** Start Page excerpt **

The letter P seems to be a recurring one in business literature. We hear about the “Four Ps” of marketing, the “Seven Ps” of sales and the “Five Ps” of business. Today I’m going to talk about Ps, six of them, and how they relate to planning, specifically, how proper previous planning prevents poor performance (and while this article may not rise to the level of actual literature, it will at least be alliterative).

Much attention is given to figuring out what differentiates good companies from great ones — or what characteristics combine to provide growth and prosperity for one small business while a similar one languishes or fails. There are, of course, myriad potential explanations for either, but we may never be able to point to a statistically proven “magic pill” for what separates a successful business from the crowd, one aspect you will quite often see correlated with success is planning.

Most businesses begin with some kind of plan. It may not be a full-fledged formal business plan document (though that always helps), but there will at least be a mental blueprint combined with some financial calculations and a few goals (written or otherwise) for the first year or two and an idea of what in the mind of the budding entrepreneur will constitute “up and running.”

The better the plan is at the start, generally the better the results will be in the long term, but no matter how well researched and comprehensive an original business plan is, it’s a lack of continual planning that becomes a problem for many small businesses. They planned for the first year, maybe the second, but after things become sustainable — customers are coming in, the bills are getting paid, you are finally getting a salary — nearly all small businesses stop planning. That is a mistake. The fact is that when goals are set and written, plans put in place to achieve them and accountability methods set up to reinforce those goals, those goals have a massively higher chance of being achieved than any goal missing all those characteristics.

** End Page excerpt **

* [Instructions for the task] Can you copy the business-planning passage, starting with "The better the plan" and going on through "all those characteristics.", but swap "salary" for "paycheck"?

** Start Available data **

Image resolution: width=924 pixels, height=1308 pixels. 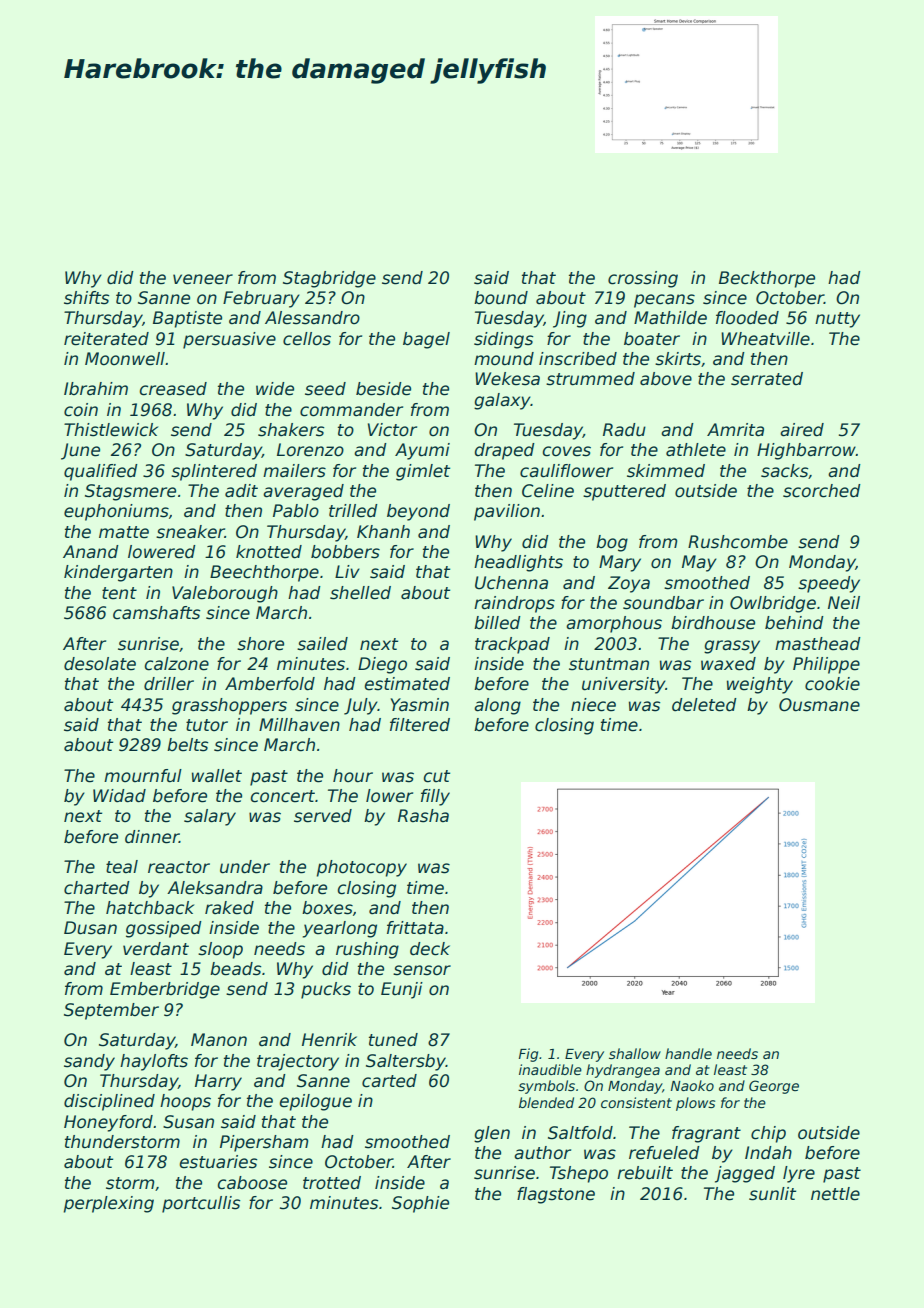 What do you see at coordinates (643, 279) in the screenshot?
I see `crossing` at bounding box center [643, 279].
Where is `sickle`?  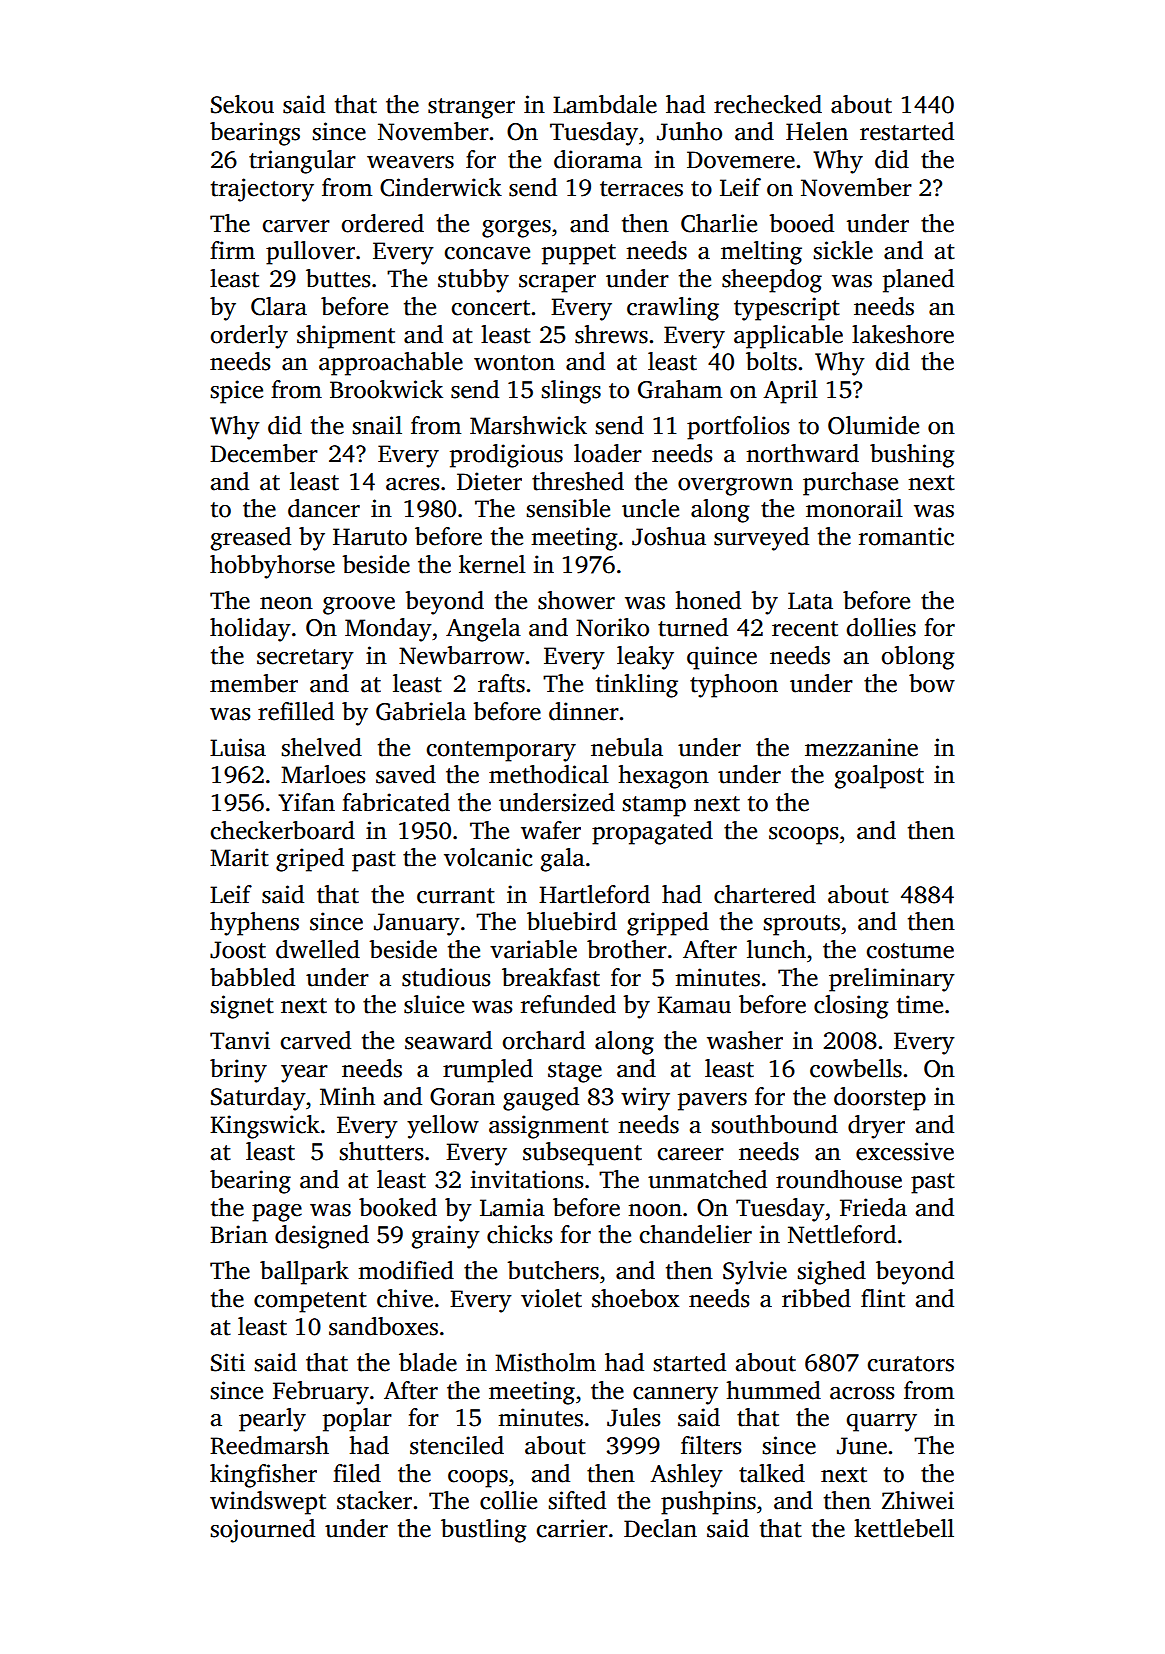 sickle is located at coordinates (843, 250).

** End Available data **

* [Result]
The better the plan is at the start, generally the better the results will be in the long term, but no matter how well researched and comprehensive an original business plan is, it’s a lack of continual planning that becomes a problem for many small businesses. They planned for the first year, maybe the second, but after things become sustainable — customers are coming in, the bills are getting paid, you are finally getting a paycheck — nearly all small businesses stop planning. That is a mistake. The fact is that when goals are set and written, plans put in place to achieve them and accountability methods set up to reinforce those goals, those goals have a massively higher chance of being achieved than any goal missing all those characteristics.